Copy out the data so that nothing differs from the original.

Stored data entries
———

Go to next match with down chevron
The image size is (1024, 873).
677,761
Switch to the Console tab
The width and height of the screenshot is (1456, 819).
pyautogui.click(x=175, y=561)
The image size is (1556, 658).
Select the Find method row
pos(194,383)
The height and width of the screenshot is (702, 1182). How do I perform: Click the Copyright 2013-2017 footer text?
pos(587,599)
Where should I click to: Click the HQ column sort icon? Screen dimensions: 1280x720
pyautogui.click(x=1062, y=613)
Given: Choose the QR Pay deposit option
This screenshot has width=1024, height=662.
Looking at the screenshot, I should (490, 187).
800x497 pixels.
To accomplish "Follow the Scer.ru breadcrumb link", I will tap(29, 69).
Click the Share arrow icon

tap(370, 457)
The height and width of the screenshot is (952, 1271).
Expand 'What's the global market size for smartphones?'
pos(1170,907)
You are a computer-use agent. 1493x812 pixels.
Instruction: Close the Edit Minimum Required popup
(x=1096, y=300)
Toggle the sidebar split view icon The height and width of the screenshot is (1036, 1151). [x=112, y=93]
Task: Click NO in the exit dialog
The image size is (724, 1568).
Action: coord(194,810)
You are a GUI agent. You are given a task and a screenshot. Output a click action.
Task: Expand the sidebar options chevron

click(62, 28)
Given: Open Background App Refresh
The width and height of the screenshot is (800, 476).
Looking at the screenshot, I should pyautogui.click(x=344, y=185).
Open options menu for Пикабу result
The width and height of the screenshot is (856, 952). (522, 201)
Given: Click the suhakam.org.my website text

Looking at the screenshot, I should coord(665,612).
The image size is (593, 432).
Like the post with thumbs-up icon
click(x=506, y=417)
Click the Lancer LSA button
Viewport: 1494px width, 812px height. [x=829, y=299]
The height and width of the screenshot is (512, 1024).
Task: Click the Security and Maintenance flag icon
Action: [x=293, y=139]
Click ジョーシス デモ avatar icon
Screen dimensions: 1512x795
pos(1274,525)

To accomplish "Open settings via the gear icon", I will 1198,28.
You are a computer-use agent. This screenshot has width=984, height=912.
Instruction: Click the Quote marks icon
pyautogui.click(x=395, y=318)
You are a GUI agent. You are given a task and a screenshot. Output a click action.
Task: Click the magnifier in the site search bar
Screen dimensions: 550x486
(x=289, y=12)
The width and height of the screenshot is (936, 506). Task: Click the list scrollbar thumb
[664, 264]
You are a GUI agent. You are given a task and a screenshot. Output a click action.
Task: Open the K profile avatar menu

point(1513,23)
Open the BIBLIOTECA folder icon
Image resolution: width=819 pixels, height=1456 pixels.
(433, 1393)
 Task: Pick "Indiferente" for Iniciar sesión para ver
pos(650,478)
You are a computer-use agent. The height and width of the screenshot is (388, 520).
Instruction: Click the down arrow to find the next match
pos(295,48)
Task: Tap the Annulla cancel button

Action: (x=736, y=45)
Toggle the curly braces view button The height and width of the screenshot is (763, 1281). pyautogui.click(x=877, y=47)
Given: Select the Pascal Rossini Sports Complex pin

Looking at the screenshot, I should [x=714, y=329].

———

> _Output for this task_
Go to next match with down chevron
The image size is (1024, 873).
677,761
Switch to the Console tab
The width and height of the screenshot is (1456, 819).
pyautogui.click(x=175, y=561)
The image size is (1556, 658).
Select the Find method row
pos(194,383)
The height and width of the screenshot is (702, 1182). How do I perform: Click the Copyright 2013-2017 footer text?
pos(587,599)
Where should I click to: Click the HQ column sort icon? Screen dimensions: 1280x720
pyautogui.click(x=1062, y=613)
Given: Choose the QR Pay deposit option
This screenshot has width=1024, height=662.
Looking at the screenshot, I should (490, 187).
800x497 pixels.
To accomplish "Follow the Scer.ru breadcrumb link", I will tap(29, 69).
Click the Share arrow icon

tap(370, 457)
The height and width of the screenshot is (952, 1271).
Expand 'What's the global market size for smartphones?'
pos(1170,907)
You are a computer-use agent. 1493x812 pixels.
Instruction: Close the Edit Minimum Required popup
(x=1096, y=300)
Toggle the sidebar split view icon The height and width of the screenshot is (1036, 1151). [x=112, y=93]
Task: Click NO in the exit dialog
The image size is (724, 1568).
Action: coord(194,810)
You are a GUI agent. You are given a task and a screenshot. Output a click action.
Task: Expand the sidebar options chevron

click(62, 28)
Given: Open Background App Refresh
The width and height of the screenshot is (800, 476).
Looking at the screenshot, I should pyautogui.click(x=344, y=185).
Open options menu for Пикабу result
The width and height of the screenshot is (856, 952). (522, 201)
Given: Click the suhakam.org.my website text

Looking at the screenshot, I should coord(665,612).
The image size is (593, 432).
Like the post with thumbs-up icon
click(x=506, y=417)
Click the Lancer LSA button
Viewport: 1494px width, 812px height. [x=829, y=299]
The height and width of the screenshot is (512, 1024).
Task: Click the Security and Maintenance flag icon
Action: [x=293, y=139]
Click ジョーシス デモ avatar icon
Screen dimensions: 1512x795
pos(1274,525)

To accomplish "Open settings via the gear icon", I will 1198,28.
You are a computer-use agent. This screenshot has width=984, height=912.
Instruction: Click the Quote marks icon
pyautogui.click(x=395, y=318)
You are a GUI agent. You are given a task and a screenshot. Output a click action.
Task: Click the magnifier in the site search bar
Screen dimensions: 550x486
(x=289, y=12)
The width and height of the screenshot is (936, 506). Task: Click the list scrollbar thumb
[664, 264]
You are a GUI agent. You are given a task and a screenshot. Output a click action.
Task: Open the K profile avatar menu

point(1513,23)
Open the BIBLIOTECA folder icon
Image resolution: width=819 pixels, height=1456 pixels.
(433, 1393)
 Task: Pick "Indiferente" for Iniciar sesión para ver
pos(650,478)
You are a computer-use agent. The height and width of the screenshot is (388, 520).
Instruction: Click the down arrow to find the next match
pos(295,48)
Task: Tap the Annulla cancel button

Action: (x=736, y=45)
Toggle the curly braces view button The height and width of the screenshot is (763, 1281). pyautogui.click(x=877, y=47)
Given: Select the Pascal Rossini Sports Complex pin

Looking at the screenshot, I should [x=714, y=329].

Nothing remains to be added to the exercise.